Machine-generated documents containing semi-structured text are rapidly forming the bulk of data being stored in an organisation.
Given a feature-based representation of such data, methods like SVMs are able to construct good models for information extraction
(IE). But how are the feature-definitions to be obtained in the first place? (We are referring here to the representation
problem: selecting good features from the ones defined comes later.) So far, features have been defined manually or by using
special-purpose programs: neither approach scaling well to handle the heterogeneity of the data or new domain-specific information.
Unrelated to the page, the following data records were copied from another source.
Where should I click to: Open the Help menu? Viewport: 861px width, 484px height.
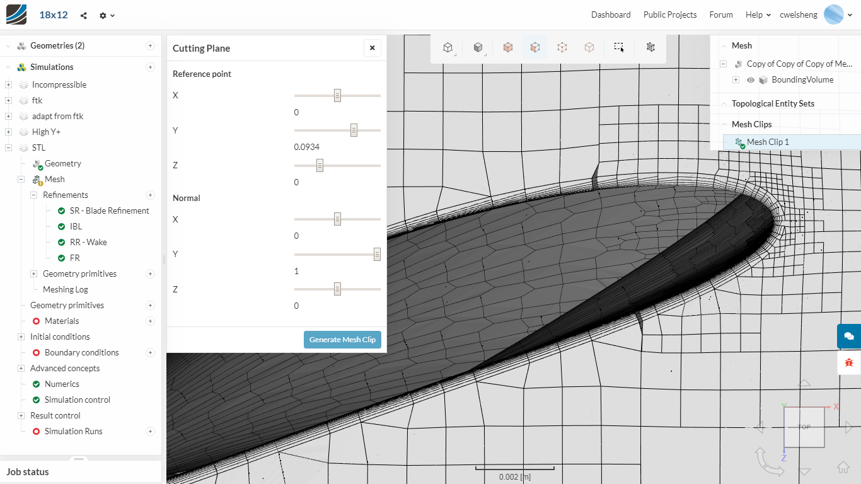758,14
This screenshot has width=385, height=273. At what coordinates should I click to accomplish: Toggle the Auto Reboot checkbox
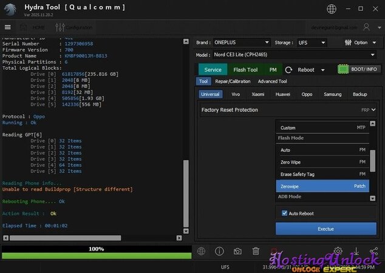tap(285, 214)
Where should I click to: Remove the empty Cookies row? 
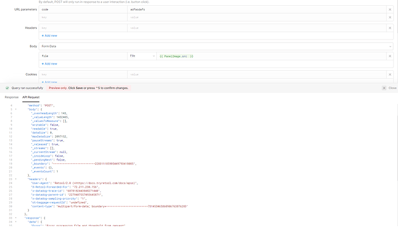tap(390, 75)
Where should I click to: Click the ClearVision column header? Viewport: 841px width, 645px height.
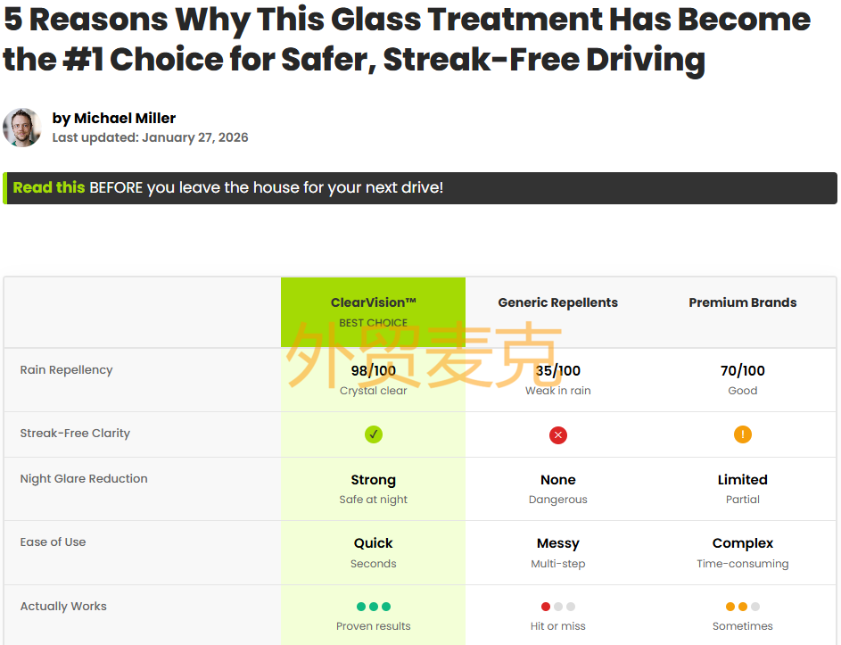tap(373, 302)
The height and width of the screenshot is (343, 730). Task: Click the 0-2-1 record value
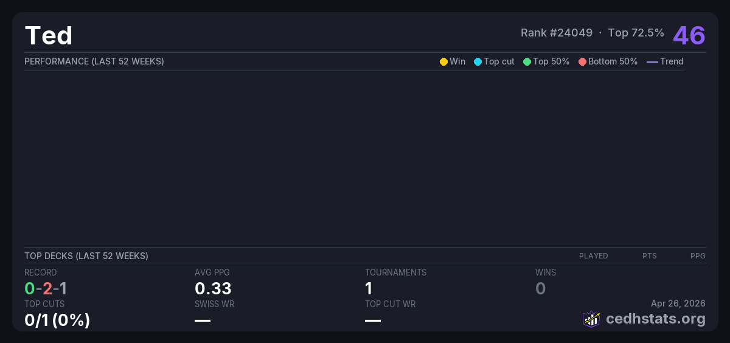[46, 288]
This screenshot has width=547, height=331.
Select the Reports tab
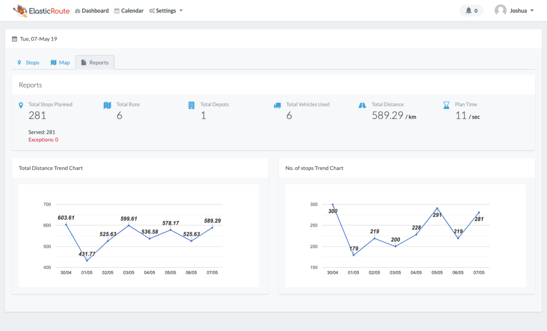point(95,62)
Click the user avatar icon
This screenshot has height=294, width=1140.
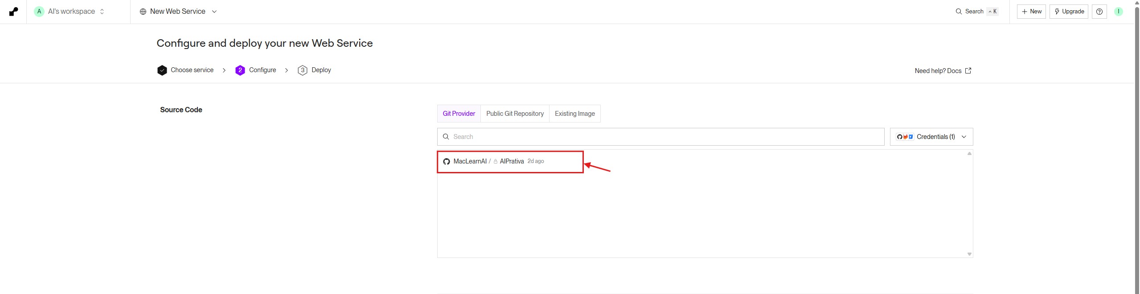click(x=1118, y=12)
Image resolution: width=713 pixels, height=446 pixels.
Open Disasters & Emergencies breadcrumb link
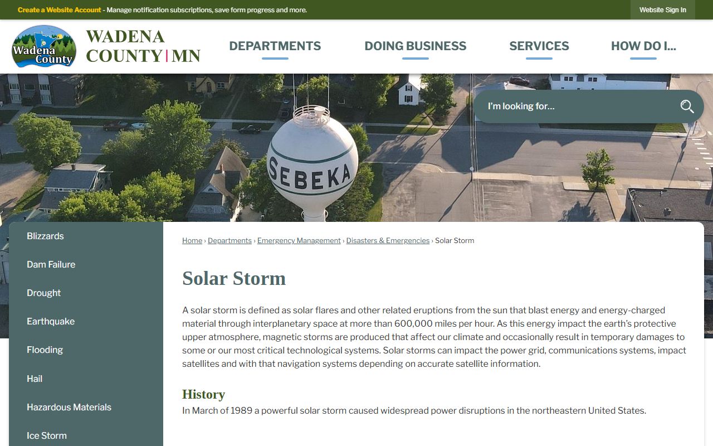coord(388,241)
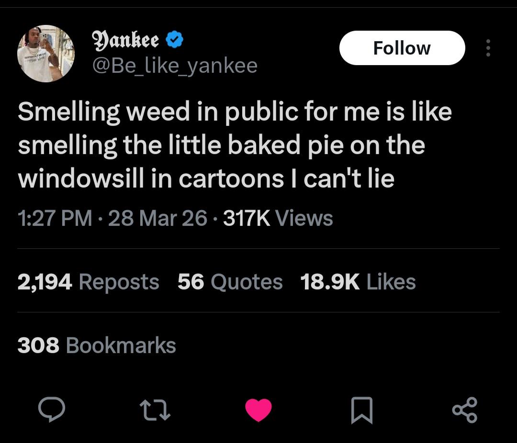517x443 pixels.
Task: Click the 308 Bookmarks count
Action: 97,345
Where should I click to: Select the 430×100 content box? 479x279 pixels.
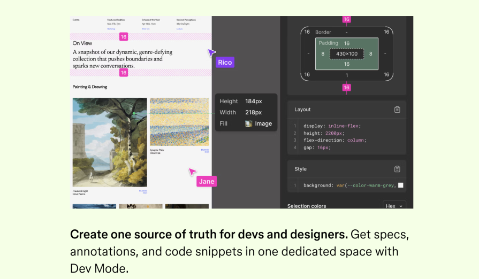[346, 54]
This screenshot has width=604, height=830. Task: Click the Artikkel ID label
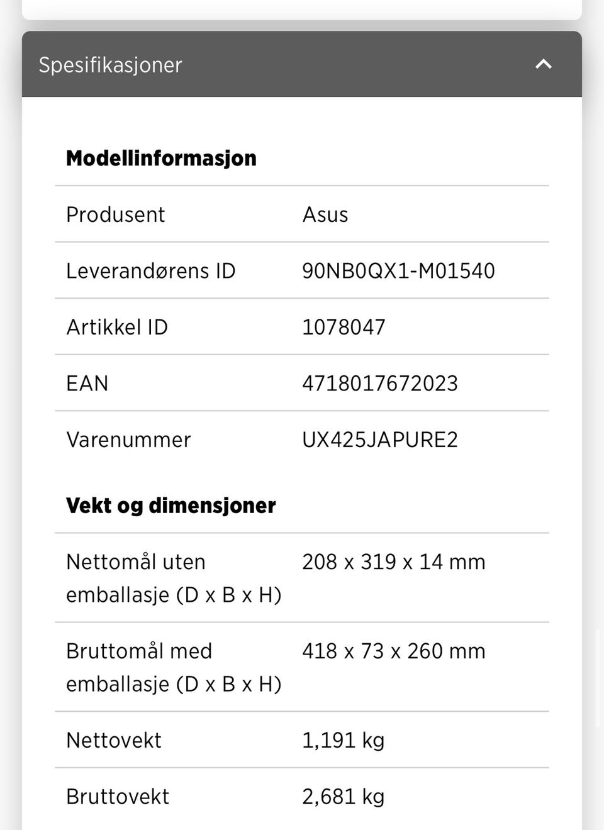click(x=117, y=327)
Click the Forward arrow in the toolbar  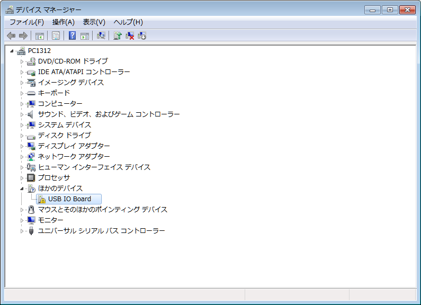click(23, 35)
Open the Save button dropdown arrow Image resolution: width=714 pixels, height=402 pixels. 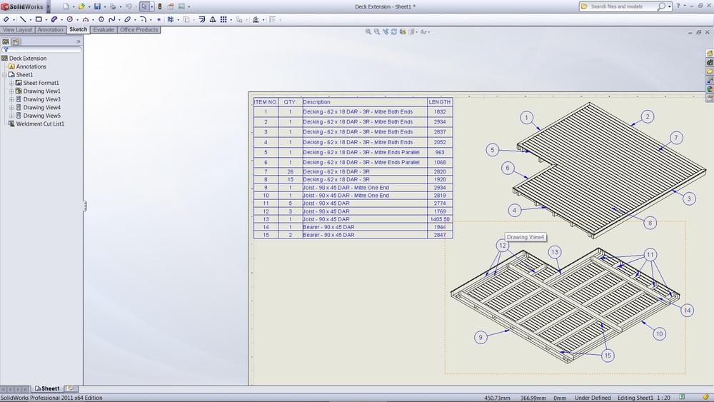[105, 6]
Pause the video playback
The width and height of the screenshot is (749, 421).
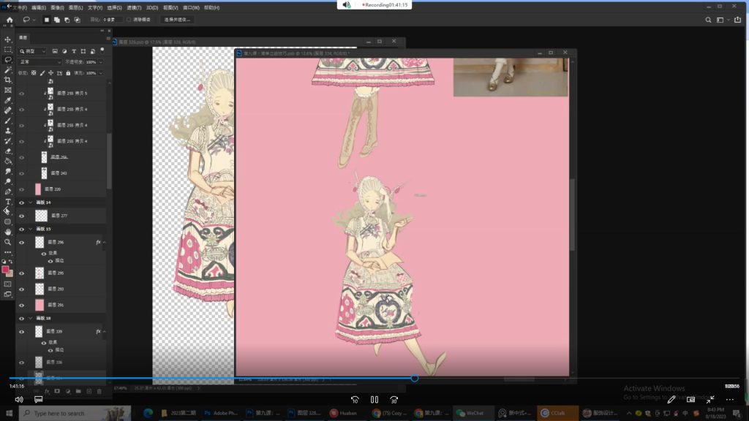tap(375, 400)
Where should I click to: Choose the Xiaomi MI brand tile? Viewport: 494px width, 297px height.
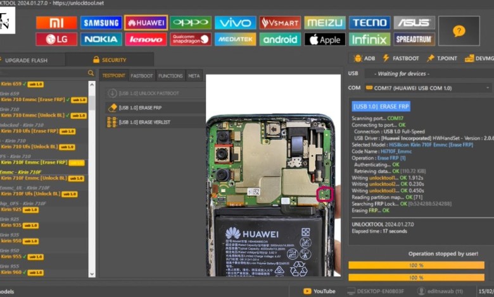click(x=56, y=23)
We suggest that Inductive Logic Programming (ILP) could assist in this. Specifically, we demonstrate the use of ILP to define
features for seven IE tasks using two disparate sources of information. Our findings are as follows: (1) the ILP system is
able to identify efficiently large numbers of good features. Typically, the time taken to identify the features is comparable
to the time taken to construct the predictive model; and (2) SVM models constructed with these ILP-features are better than
the best reported to date that rely heavily on hand-crafted features. For the ILP practioneer, we also present evidence supporting
the claim that, for IE tasks, using an ILP system to assist in constructing an extensional representation of text data (in
the form of features and their values) is better than using it to construct intensional models for the tasks (in the form
of rules for information extraction).